DIRECTIONS: Using the records below, copy every line that holds the string "pixels".

Dataset entries
• • • • • • •

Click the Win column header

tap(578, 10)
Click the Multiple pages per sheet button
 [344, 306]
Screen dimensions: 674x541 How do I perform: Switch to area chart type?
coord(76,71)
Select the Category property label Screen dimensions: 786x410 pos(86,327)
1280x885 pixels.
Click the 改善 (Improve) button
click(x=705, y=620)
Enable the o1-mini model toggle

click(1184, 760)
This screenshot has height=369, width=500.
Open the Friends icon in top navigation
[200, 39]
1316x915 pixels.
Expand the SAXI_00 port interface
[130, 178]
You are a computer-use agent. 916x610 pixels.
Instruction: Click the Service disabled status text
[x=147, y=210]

• • • • • • •

REPLY:
1280x885 pixels.
1316x915 pixels.
You are a computer-use agent. 916x610 pixels.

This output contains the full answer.